**EXCERPTED PASSAGE:**
· · ·

NCCL GPUDirect RDMA Distance Levels and PIX vs SYS

💡 Quick Answer: When NCCL_NET_GDR_LEVEL=PIX, NCCL only enables GPUDirect RDMA if the GPU and HCA are within PCIe distance ≤ 4 (same switch). If distance > 4 (e.g., distance 9 = cross-socket), NCCL logs GPU Direct RDMA Disabled for GPU X / HCA Y (distance 9 > 4) and falls back to host-staged transfers. Switch to NCCL_NET_GDR_LEVEL=SYS to enable GDRDMA regardless of distance — the log then shows GPU Direct RDMA Enabled for GPU 0 / HCA 0 (distance 4 <= 4), read 0 mode Default.

The Problem

With NCCL_NET_GDR_LEVEL=PIX, some GPU-HCA pairs get GDRDMA disabled due to topology distance
SR-IOV VF assignment is non-deterministic — some ranks get close HCAs, others get far ones
Need to understand NCCL’s distance calculation and when GDRDMA gets disabled vs enabled
Inconsistent performance across ranks because some use GDRDMA and others fall back

The Solution

NCCL Distance Calculation

NCCL measures PCIe topology distance between GPU and HCA:

Distance │ Meaning                          │ Level Name
─────────┼──────────────────────────────────┼───────────
    1    │ Same PCIe switch (PIX)           │ PIX
    2    │ Same PCIe root complex           │ PIX
    3    │ Through PCIe Host Bridge (PHB)   │ PHB
    4    │ Same NUMA node (NODE)            │ NODE
    5    │ Cross-NUMA, same machine         │ SYS
    6-9  │ Further cross-socket paths       │ SYS
─────────┴──────────────────────────────────┴───────────

NCCL_NET_GDR_LEVEL controls the maximum distance threshold:
  PIX  → threshold = 4  (only same NUMA or closer)
  PHB  → threshold = 4  (same as PIX in practice)
  NODE → threshold = 4  (same NUMA node)
  SYS  → threshold = 9+ (always enable, any distance)

Log Output: PIX Mode (Distance Check Fails)

# NCCL_NET_GDR_LEVEL=PIX in mpijob.yaml worker env:
# Line 187-188: NCCL_NET_GDR_LEVEL: "PIX"

# GPU 2 is far from HCA 0 (distance 9 = cross-socket):
NCCL INFO GPU Direct RDMA Disabled for GPU 2 / HCA 0 (distance 9 > 4)

# But GPU 0 is close to HCA 0 (distance 4 = same NUMA):
NCCL INFO GPU Direct RDMA Enabled for GPU 0 / HCA 0 (distance 4 <= 4), read 0 mode Default
NCCL INFO GPU Direct RDMA Enabled for GPU 0 / HCA 0 (distance 4 <= 4), read 1 mode Default

# Result: Mixed — some channels use GDRDMA, others fall back
# Channel 00/0 : 2[0] -> 0[0] [send] via NET/IB/0          ← NO GDRDMA (GPU 2 too far)

· · ·

**DATA BLOCK:**

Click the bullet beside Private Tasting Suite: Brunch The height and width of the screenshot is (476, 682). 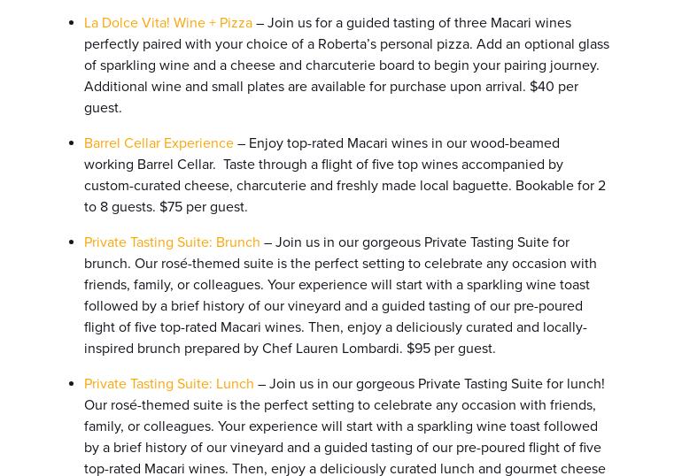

· · ·

**REQUIRED TASKS:**
1: State whether each statement agrees with the NCCL distance text, answering yes or no and quoting the deciding words: (a) distance 3 carries the level name PHB; (b) with NCCL_NET_GDR_LEVEL set to SYS, the threshold is 4; (c) SR-IOV VF assignment is deterministic.
2: Reproduce the part of the NCCL distance text that begins at the words "Distance │ Meaning" and stops after "PIX in practice)", switching "root complex" to "root port".
3: Answer from the NCCL distance text:
(a) What distance does the log report for GPU 2 and HCA 0?
(b) What does distance 5 mean?
(c) In which file is NCCL_NET_GDR_LEVEL set to PIX, according to the log comment?
Rely solely on the NCCL distance text when responding.

**OUTPUTS FOR THE TASKS:**
1:
(a) Yes: "Through PCIe Host Bridge (PHB)"
(b) No: "always enable, any distance"
(c) No: "SR-IOV VF assignment is non-deterministic"

2:
Distance │ Meaning                          │ Level Name
─────────┼──────────────────────────────────┼───────────
    1    │ Same PCIe switch (PIX)           │ PIX
    2    │ Same PCIe root port           │ PIX
    3    │ Through PCIe Host Bridge (PHB)   │ PHB
    4    │ Same NUMA node (NODE)            │ NODE
    5    │ Cross-NUMA, same machine         │ SYS
    6-9  │ Further cross-socket paths       │ SYS
─────────┴──────────────────────────────────┴───────────

NCCL_NET_GDR_LEVEL controls the maximum distance threshold:
  PIX  → threshold = 4  (only same NUMA or closer)
  PHB  → threshold = 4  (same as PIX in practice)

3:
(a) 9
(b) Cross-NUMA, same machine
(c) mpijob.yaml